というわけで、気づけば、結構長い文章になってしまいました。いよいよ次回は最終回ですね!
今回の骨子は、ズバリ「宇宙最大のお宝」が何であるかという事、そして、インサーンの最期。そこに、「大いなる力」の本当の継承が織り交ぜられ、さながら「ゴーカイジャー」のテーマ性の総括ともいうべき内容に仕上げられていました。
あと二回を残すのみとなった本シリーズですから、総括に近い内容が今回に与えられるのも、当然の成り行きでしょう。しかし、そういったシリーズ構成の足枷を一切感じさせる事なく、むしろ「やっと宇宙最大のお宝に辿り着いた」という感覚を強く前面に出す事が出来ているのは、そのシリーズ構成自体が綿密だったという事でしょう。
ところが、主人公周辺の事情が綿密である事に反して、本来の敵であるザンギャックの扱いがあまりにも軽いのは周知の通り。今回も、インサーンというキャラクターが特に掘り下げられる事もなく、「ワルズ・ギルを守れなかったダメな幹部の一人」という背景のみで始末されてしまいました。

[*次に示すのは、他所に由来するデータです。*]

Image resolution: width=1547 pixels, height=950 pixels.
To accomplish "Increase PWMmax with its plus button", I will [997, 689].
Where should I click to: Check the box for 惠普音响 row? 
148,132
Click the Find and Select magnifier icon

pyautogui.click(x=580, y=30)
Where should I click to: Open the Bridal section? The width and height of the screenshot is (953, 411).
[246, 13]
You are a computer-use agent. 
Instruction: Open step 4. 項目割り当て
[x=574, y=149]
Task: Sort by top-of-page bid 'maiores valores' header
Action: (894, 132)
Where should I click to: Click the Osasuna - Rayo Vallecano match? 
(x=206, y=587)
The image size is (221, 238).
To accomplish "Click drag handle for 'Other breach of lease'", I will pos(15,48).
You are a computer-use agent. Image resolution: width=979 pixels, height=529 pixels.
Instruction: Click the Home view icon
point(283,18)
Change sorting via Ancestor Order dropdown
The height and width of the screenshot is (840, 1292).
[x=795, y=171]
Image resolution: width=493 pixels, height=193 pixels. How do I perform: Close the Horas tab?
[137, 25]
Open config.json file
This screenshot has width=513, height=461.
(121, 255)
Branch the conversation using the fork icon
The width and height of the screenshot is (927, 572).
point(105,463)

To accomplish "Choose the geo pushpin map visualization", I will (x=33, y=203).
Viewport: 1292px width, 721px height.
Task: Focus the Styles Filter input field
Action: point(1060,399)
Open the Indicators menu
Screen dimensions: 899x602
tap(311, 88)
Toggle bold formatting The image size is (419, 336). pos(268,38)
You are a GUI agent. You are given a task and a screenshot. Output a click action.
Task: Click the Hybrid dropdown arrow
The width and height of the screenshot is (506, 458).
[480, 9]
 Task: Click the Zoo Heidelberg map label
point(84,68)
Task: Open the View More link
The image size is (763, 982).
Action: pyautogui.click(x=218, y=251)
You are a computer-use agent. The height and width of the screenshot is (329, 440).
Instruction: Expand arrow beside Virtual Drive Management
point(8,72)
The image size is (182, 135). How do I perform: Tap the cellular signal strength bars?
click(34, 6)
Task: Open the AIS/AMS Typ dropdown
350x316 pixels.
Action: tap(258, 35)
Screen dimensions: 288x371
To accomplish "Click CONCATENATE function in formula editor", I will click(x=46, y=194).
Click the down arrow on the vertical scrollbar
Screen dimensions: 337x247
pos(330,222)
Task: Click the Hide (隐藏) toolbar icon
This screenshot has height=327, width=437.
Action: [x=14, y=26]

ザンギャックの軽視ともいうべき事態は、本シリーズの暗部ではありますが、曲がりなりにも最終決戦をザンギャックとの総力戦に持ち込んでいく構成に関しては、レジェンド大戦に始まった物語を綺麗に完結させるものとして、評価出来るのではないでしょうか。
続いては、細部について。
]]> 今回は、ゴーカイジャーの面々が見た幻空間の中に限定された登場ではありましたが、先輩ゲストが大挙五人も登場しました。バスコが、サンバルカン、チェンジマン、フラッシュマン、マスクマン、ファイブマンの大いなる力を奪った時点で、この5つの戦隊に関するエピソードがオミットされる事は予想され、特に私が好きな「サンバルカン」に関するエピソードを期待出来ない状況は、非常に残念でした。今回の登場が、その渇望を満たすものであったかと言えば、それは否と答えざるを得ないものの、それでも劇場版を含めれば、33大戦隊からそれぞれ少なくとも一人はゲスト出演を果たした事になり(唯一現時点で「ジュウレンジャー」が未登場。次回にゴウシが出演)、あらゆる困難障壁を乗り越えて、この一大お祭り戦隊を彩る先輩ゲストを揃えた事に、素直な賞賛を送りたい所存です。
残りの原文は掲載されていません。